**Extracted information**
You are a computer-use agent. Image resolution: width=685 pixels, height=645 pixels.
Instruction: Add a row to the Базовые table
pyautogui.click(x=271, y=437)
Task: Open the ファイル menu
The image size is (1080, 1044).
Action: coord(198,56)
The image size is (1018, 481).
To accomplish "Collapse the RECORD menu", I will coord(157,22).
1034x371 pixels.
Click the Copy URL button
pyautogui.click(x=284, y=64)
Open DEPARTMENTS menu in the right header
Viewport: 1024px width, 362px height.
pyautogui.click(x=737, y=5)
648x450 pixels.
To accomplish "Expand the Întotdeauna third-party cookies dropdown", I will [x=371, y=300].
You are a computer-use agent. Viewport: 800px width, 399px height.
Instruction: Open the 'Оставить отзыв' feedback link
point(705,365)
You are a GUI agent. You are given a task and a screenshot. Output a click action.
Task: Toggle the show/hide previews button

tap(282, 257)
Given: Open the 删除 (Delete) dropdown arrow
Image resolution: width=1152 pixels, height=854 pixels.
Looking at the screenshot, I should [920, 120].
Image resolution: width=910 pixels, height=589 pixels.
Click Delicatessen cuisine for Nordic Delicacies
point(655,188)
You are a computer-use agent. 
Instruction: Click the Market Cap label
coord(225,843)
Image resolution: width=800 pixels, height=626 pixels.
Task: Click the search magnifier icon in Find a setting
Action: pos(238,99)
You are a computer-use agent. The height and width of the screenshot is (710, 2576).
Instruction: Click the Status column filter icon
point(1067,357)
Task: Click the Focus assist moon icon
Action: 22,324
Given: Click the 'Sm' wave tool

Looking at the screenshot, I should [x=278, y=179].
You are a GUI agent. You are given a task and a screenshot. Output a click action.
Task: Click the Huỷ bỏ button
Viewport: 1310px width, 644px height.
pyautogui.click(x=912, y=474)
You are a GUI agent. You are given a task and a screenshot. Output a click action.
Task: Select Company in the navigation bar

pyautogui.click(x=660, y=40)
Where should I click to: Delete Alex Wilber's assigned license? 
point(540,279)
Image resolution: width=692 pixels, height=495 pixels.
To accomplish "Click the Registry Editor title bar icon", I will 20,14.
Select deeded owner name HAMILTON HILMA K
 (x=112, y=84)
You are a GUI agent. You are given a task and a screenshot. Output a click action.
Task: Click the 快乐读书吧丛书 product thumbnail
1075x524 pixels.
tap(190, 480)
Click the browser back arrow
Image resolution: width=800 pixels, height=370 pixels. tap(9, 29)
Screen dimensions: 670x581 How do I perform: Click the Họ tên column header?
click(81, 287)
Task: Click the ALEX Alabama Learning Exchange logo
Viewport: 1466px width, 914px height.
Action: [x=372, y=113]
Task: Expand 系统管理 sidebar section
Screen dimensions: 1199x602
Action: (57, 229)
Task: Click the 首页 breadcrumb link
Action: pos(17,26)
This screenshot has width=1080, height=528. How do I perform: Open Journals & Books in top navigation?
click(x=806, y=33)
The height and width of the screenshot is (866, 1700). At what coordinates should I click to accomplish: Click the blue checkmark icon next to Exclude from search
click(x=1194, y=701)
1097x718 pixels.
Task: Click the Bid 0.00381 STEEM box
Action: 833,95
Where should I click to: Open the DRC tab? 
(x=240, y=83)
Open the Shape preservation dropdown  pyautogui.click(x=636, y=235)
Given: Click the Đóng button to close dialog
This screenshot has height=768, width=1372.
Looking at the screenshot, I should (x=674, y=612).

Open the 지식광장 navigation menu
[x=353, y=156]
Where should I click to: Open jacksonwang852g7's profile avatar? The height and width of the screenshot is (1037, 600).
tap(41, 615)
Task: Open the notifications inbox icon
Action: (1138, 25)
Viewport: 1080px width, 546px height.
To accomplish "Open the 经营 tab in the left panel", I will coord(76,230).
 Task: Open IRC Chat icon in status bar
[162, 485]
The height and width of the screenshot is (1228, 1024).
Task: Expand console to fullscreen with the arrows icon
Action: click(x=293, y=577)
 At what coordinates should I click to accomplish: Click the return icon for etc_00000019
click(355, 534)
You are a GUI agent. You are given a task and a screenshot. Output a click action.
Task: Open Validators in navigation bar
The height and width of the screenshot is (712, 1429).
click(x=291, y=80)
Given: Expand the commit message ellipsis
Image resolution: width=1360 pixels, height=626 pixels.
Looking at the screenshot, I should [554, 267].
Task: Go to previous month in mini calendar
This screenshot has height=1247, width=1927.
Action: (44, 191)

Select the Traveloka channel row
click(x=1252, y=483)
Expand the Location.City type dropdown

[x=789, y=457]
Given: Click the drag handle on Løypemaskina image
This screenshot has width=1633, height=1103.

**What to do**
Please return all lines in the material above that include the word "computer".

**Your solution**
You are a computer-use agent. Image resolution: width=685 pixels, height=645 pixels.
You are a computer-use agent. Viewport: 800px width, 399px height.
You are a computer-use agent. 
You are a computer-use agent. The height and width of the screenshot is (710, 2576).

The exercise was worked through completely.